Well, it was 20 years ago this week that I started this little venture where I decided to spruce up my Super Bowl prediction. An acquaintance whom I dubbed the Super Bowl Inquisitor (aka SBI) agreed to be a part of this bit initially, but never under the pretense that this would be an annual thing for two decades.
Anyhow, there's a sense of deja vu with this one as we have a rematch from 11 years ago when the Seattle Seahawks and New England Patriots squared off. As always, SBI brings the inquiries (or throws shade) and I put forth often ill fated attempts at levity.
Here we go!
Super Bowl Inquisitor: Wow, hard to believe this has been going on for two decades. A lotta things have changed , but there's been one constant: the Minnesota Vikings have not even made it to the big game, much less won it.
Brad Carlson: Just hang with me for another 20 years. It's gonna happen eventually. I think. I hope.
SBI: Well then right outta the chute I'll make this my first question. Your Vikings let Sam Darnold walk to Seattle after the 2024 season. They also attempted to move heaven and earth in '24 to acquire the Patriots’ #3 draft pick in order to select quarterback Drake Maye, but were rebuffed. Your reaction?
BC: Imagine you're a lovestruck teenaged guy and you're reminded of the love you lost and the love you couldn't score because she was way out of your league.
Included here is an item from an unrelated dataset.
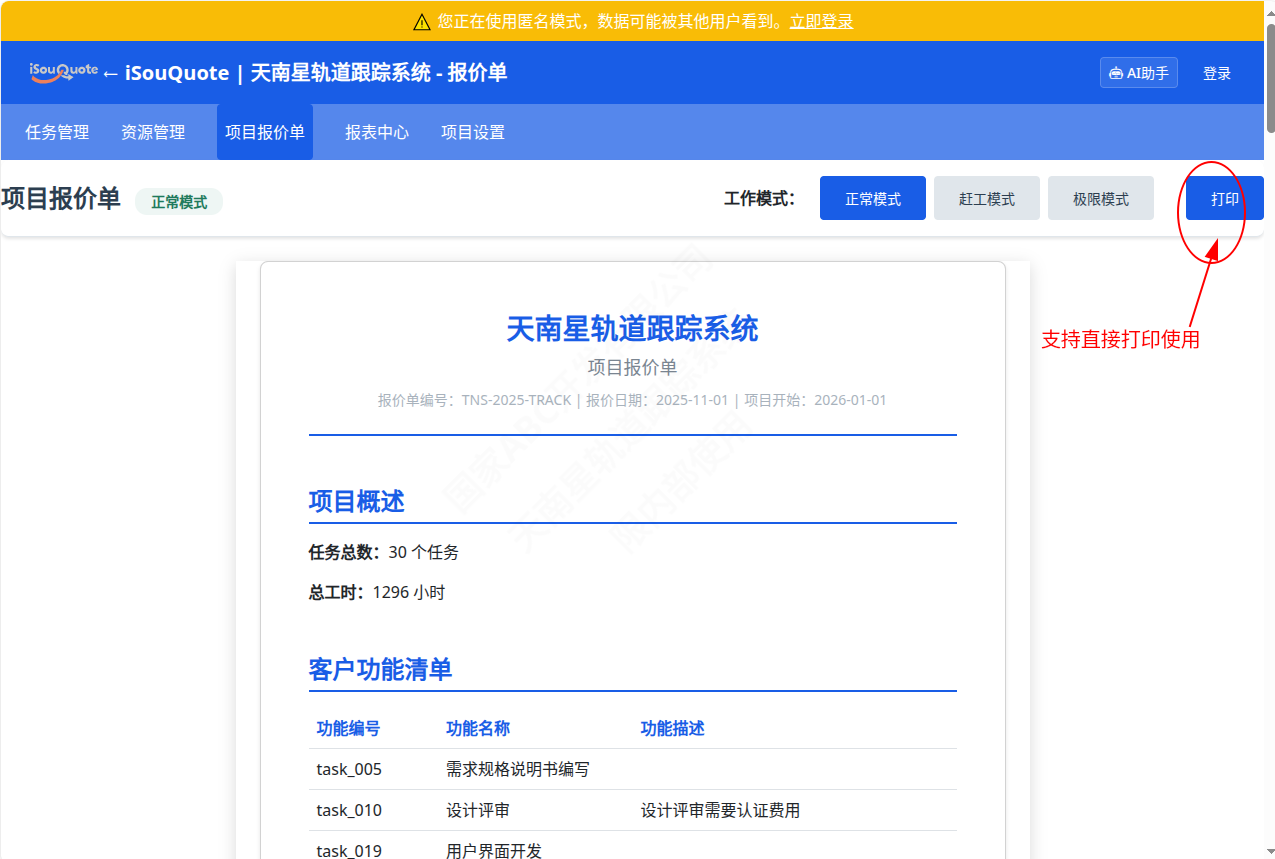Open the 项目设置 tab
This screenshot has height=859, width=1275.
[473, 132]
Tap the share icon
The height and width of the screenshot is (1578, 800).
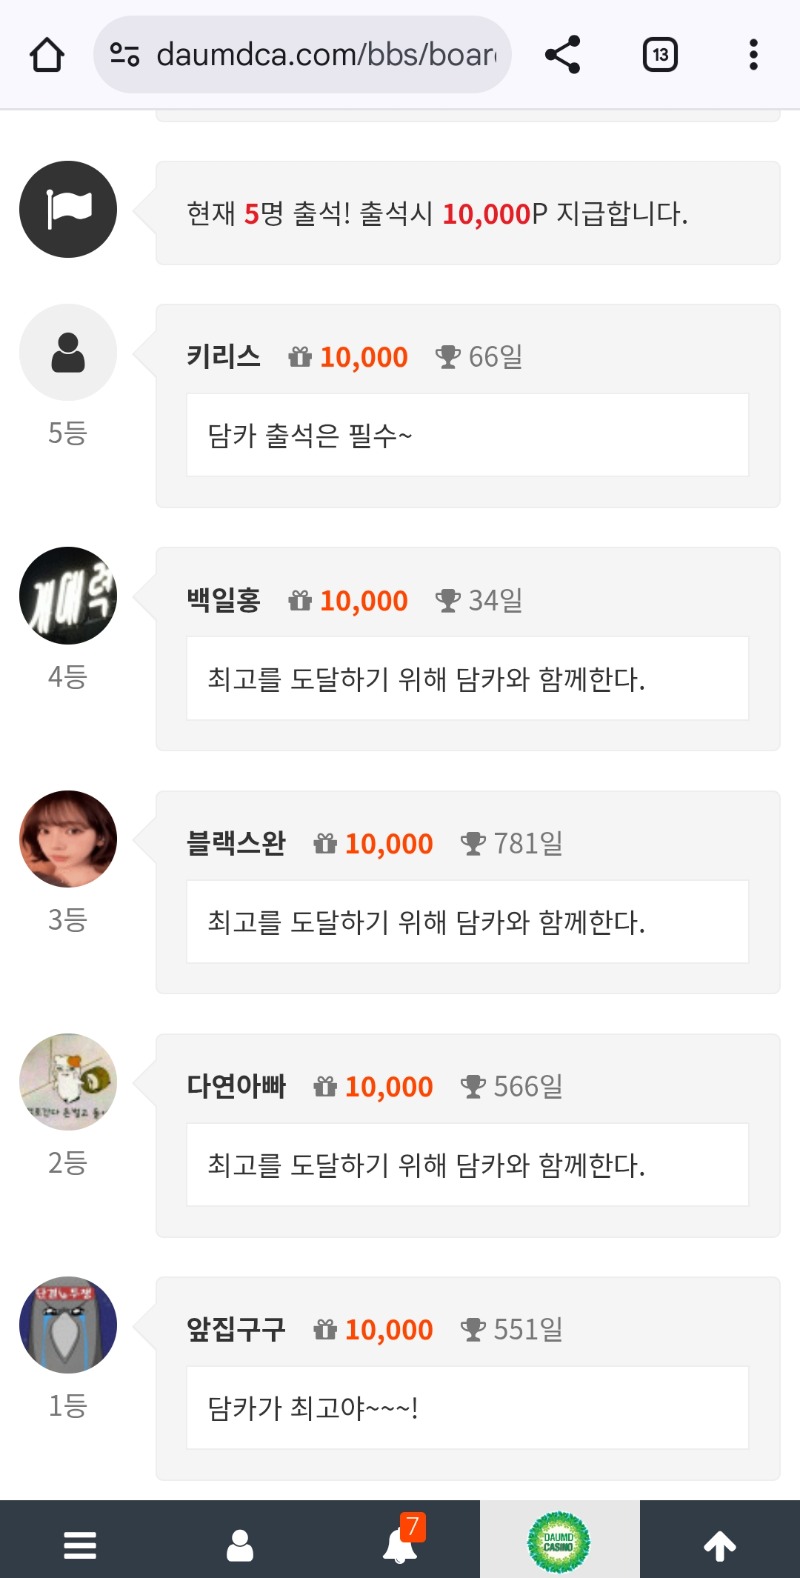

SBI: I have a feeling I know how this is gonna go, but I feel obligated to get your reactions. Yes, it's the musical talent.
First up, the opening ceremony - Green Day.
BC: Don't care. Just hope they have the time of their lives.
SBI: National Anthem will be performed by Charlie Puth.
BC: Sounds like an Arrested Development character.
SBI: Brandi Carlile gets the nod for American the Beautiful.
BC: Loved her as the lead singer of the Go-Go's.
SBI: The Black National Anthem will be sung by Coco Jones.
BC: OK, now I'm impressed. Not only was she a U.S. Olympian, but she can sing, too????
SBI: And finally, the halftime show's featured entertainer will be Bad Bunny.
BC: It could be Bugs Bunny, Bugsy Malone or Post Malone. It still wouldn't do a lot for me.
SBI: Which version of the Seahawks-Pats matchup do you prefer - Super Bowl 60 or 49.
BC: Easily the original version, which is SB 49. Pats-Hawks without Tom Brady and Marshawn Lynch is the equivalent of a Hawaii Five-O remake without McGarrett and Chin Ho.
SBI: In this day and age there are opportunities to make money via unusual prop bets, including betting on the color of Gatorade dumped on the winning head coach. Is there anything in particular you'd consider a sure thing?
BC: Hammer the over on the number of times NBC announcer guy Cris Collinsworth says "Here's a guy..." That, and Collinsworth somehow invoking Patrick Mahomes' name despite his not even playing in this year's Super Bowl.
SBI: For the third time ever, the two Super Bowl coaches have the same first name. Fascinating fact our useless trivia?
BC: Ah, that's right. I keep forgettin' the name of the Seahawks coach.
SBI: Ugh. Clearly you're getting bored at this point. Moving on.
What's on the menu for this year's gathering?
BC: I'm re-upping a motto from Super Bowls past: If it's green, it's trouble; if it's fried, make it double.
SBI: Now to the official prediction. The Seahawks have been holding steady as a 4-1/2 point favorite. How do ya see this one?
BC: Seattle is the better, more talented team. But I just have an inkling that Pats coach Mike Vrabel will push the right buttons to get his team over the top. Not only do the Patriots cover the spread but they win outright.
I say 21-20, New England.
With that, thanks for hangin' in these past 20 years!